A larger hypocrisy

News coming out of the Ontario Lottery and Gaming Commission, where funds were misappropriated and misused, resulted in a high profile firing and several resignations this past week. This is one of many issues to dog the Dalton McGuinty Liberal government in recent months.

While colleagues railed at the inequity of it all, we were neither surprised nor outraged. Instead we recalled that famous line out of The Godfather trilogy.

Don Michael Corleone was in the midst of being shaken down by a politician looking for a cut. The language was full of vitriol for Italians, specifically members of the family, and he responded, “We’re all part of the same hypocrisy, senator.”

It’s a great line.

Today, somewhere in a workplace, tools will disappear, sales accounts will be fudged, a buddy will punch out for his friend who left an hour earlier and inventory will magically come up a few sticks short.

Paying for those activities are good customers who are charged a little bit more to offset employee theft.

Fellow employees who follow the rules – always – will have missed a raise in the spring so the books could be balanced. Fuggedaboutit, another line from a mob television show – slang for “forget about it” – is how many people in these situations brush off what actually goes on around them.

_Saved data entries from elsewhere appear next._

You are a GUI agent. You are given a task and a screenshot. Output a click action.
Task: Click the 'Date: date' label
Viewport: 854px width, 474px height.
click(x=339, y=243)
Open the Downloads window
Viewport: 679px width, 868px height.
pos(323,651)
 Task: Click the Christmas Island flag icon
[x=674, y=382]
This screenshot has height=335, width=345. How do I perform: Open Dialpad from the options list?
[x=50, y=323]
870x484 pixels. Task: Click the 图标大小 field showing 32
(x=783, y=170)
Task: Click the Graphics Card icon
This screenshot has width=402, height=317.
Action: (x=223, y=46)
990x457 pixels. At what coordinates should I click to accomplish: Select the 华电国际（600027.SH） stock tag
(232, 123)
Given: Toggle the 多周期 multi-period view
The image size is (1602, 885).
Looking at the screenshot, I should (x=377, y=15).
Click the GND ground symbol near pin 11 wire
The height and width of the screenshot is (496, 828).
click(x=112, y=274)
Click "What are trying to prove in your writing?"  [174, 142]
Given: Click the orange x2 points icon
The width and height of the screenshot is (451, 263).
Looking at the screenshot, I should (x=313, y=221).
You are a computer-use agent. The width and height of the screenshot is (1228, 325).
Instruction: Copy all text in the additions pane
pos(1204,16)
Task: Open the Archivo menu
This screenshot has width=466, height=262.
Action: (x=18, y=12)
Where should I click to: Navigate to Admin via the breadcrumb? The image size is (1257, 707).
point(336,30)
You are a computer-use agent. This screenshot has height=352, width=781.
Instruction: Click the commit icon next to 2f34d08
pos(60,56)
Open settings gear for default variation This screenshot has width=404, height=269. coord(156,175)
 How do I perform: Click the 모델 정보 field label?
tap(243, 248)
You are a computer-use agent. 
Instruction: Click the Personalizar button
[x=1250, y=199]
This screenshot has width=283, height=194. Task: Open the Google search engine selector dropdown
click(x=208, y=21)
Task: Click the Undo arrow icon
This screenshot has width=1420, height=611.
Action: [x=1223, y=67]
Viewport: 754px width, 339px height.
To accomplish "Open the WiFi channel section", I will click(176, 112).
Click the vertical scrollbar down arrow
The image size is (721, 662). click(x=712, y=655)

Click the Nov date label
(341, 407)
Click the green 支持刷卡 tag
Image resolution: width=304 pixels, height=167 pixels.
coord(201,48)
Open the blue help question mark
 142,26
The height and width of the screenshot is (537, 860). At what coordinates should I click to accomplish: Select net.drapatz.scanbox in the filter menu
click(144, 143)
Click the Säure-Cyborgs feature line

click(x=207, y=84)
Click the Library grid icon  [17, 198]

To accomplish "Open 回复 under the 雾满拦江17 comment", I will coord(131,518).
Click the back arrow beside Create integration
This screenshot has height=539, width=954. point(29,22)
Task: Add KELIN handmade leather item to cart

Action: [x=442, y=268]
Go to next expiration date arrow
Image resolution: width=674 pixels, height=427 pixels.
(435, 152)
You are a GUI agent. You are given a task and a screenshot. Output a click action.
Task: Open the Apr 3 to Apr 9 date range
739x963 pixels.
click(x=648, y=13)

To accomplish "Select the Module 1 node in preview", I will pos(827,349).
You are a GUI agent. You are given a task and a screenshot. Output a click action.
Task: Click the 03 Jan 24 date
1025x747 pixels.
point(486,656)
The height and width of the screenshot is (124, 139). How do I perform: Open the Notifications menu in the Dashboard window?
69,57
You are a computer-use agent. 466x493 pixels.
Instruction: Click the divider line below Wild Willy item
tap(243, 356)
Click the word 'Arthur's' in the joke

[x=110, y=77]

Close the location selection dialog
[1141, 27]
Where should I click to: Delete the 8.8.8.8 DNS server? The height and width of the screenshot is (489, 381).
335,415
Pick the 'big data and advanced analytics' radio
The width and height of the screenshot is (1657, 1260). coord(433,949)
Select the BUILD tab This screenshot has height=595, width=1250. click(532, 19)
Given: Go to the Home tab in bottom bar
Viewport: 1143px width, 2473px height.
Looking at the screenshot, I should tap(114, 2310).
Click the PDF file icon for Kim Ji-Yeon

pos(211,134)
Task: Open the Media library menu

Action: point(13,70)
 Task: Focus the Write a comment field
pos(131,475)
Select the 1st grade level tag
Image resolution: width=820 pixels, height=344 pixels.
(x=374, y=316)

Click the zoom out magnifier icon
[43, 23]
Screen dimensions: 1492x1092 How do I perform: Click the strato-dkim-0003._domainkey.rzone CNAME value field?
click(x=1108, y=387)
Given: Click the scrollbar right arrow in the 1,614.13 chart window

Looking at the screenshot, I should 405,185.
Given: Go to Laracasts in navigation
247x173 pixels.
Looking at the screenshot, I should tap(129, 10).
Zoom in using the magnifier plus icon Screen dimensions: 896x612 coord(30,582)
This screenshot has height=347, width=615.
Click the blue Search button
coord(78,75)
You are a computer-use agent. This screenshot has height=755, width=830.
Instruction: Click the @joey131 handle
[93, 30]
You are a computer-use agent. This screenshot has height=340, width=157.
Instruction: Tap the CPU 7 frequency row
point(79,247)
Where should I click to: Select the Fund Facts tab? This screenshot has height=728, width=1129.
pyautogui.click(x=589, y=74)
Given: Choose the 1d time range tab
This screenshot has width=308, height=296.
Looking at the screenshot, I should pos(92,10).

That type of petty corruption festers because of poor policy, a lack of common sense and a denial that what is taking place is actually fraud or theft. Where wrong and right come into conflict, the choice is often made to turn a blind eye instead of addressing an ethical problem within the system.

There will always be those who choose to push the envelope. Most private firms employ people who go over expense sheets to determine what are really valid expenses. We have seen many situations where the first few months of such a regimen result in heated arguments, but it is a necessary process.

This is similar now to how Premier McGuinty intends to manage various government bodies that are seemingly out of control. He is now trading honesty for another layer of bureaucracy, rather than insisting on a shift in the current culture, which obviously confuses employees.

Adding further insult to hard-working Ontarions is the notion that those well paid – actually highly paid people – would claim the simplest of expenses from the public treasury. Snacks or chewing gum, let alone expensive vintage wines at fine dining establishments, are examples of the expenses to which some of them feel entitled.

The larger hypocrisy remains that, with all their wealth and job security, anyone would even think to submit a chit for reimbursement for a pack of gum. We can only guess they want to get all that is coming their way – and that time would appear to have come.